Sorte que contamos com os russos, que inventaram a narrativa moderna de gênio e nos servem sempre como exemplo. Na série de artigos que estou publicando aqui sobre os contos russos numa edição antiga da Martins Editora, leio um encantador Turgueniev, que tem no seu currículo o grande romance Pais e Filhos. O texto que abordo aqui é O Encontro, em que o narrador é testemunha de uma despedida de um casal no ermo, em meio à natureza. A exuberância do ambiente, descrito com maestria, se contrapõe ao drama entre o conquistador indiferente e bruto e a pobre apaixonada que implora atenção mesmo sabendo que será abandonada.

“Uma brisa ligeira alisava o cimo das árvores. A floresta molhada mudava a todo momento de aspecto, conforme o sol brilhava ou se escondia”, nos diz Turgueniev, mostrando o outro lado da sua magnífica nação, que sempre vemos envolta na neve , na chuva, na ventania e no frio. Aqui, temos o esplendor da estação descrito por um mestre, que nos introduz o romance aparentemente bucólico como se houvesse uma traição á natureza, ou talvez, faça parte dela, pois se trata de paixão e crueldade, elementos recorrentes na vida natural. O importante é a força da narrativa, a originalidade do enfoque, que trabalha num território muito explorado, que é a descrição da paisagem.

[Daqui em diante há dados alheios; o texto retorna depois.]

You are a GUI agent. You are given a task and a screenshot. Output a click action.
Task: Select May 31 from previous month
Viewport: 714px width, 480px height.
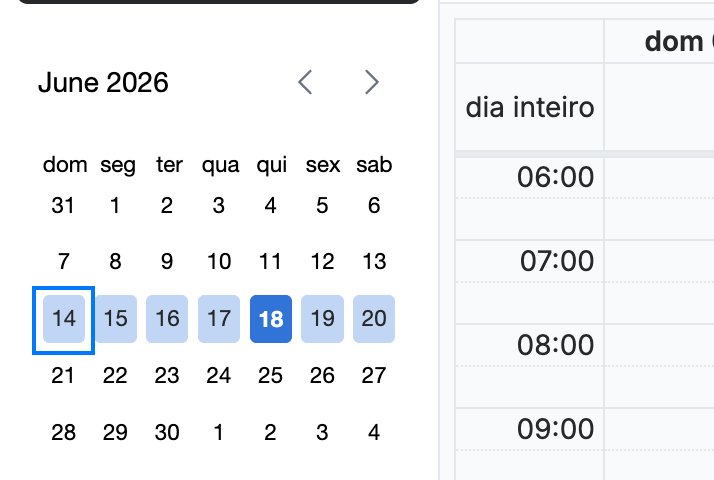coord(63,205)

Não são os temas escolhidos que fazem a diferença, mas sim o que você faz com eles. É a sua pena que conta, seu talento, seu domínio de linguagem. Não se pode é se entregar a soluções batidas por falta de competência ou de conhecimento. Acredito que tudo foi vedado à população, e por isso, mesmo com tanta oferta na rede digital, ficam, por falta de informação, sem acesso ao que há de melhor na cultura, impregnando-se de falsos ídolos, músicas ruins, literatura de pastiche. Há muita apelação. A indústria do espetáculo a tudo manipula e contamina. Ou temos os diluidores profissionais com suas histórias pífias mal escritas ou os pomposos falsos eruditos que fazem pose com suas obras suspeitas.

Difícil é achar a legitima manifestação do talento, que é uma soma de sabedoria, um conhecimento acumulado submerso que aflora num poema , conto ou romance. Em outra história do livro em questão, desta vez de autoria de Korolenko, um guarda se apaixona pela estranha prisioneira que ele escolta até os confins da Sibéria. É tocante ver a mulher tossindo nos rigores do inverno russo e aquele amor que penetra o texto como um veneno tardio.

É disso que somos feitos: da transcendência conseguida pela arte da palavra. Glória aos grandes escritores e rigor contra os enganadores.


RETORNO – 1.Crônica publicada no jornal Momento de Uruguaiana. 2. Imagem desta edição: obra de Vladimir Volevog.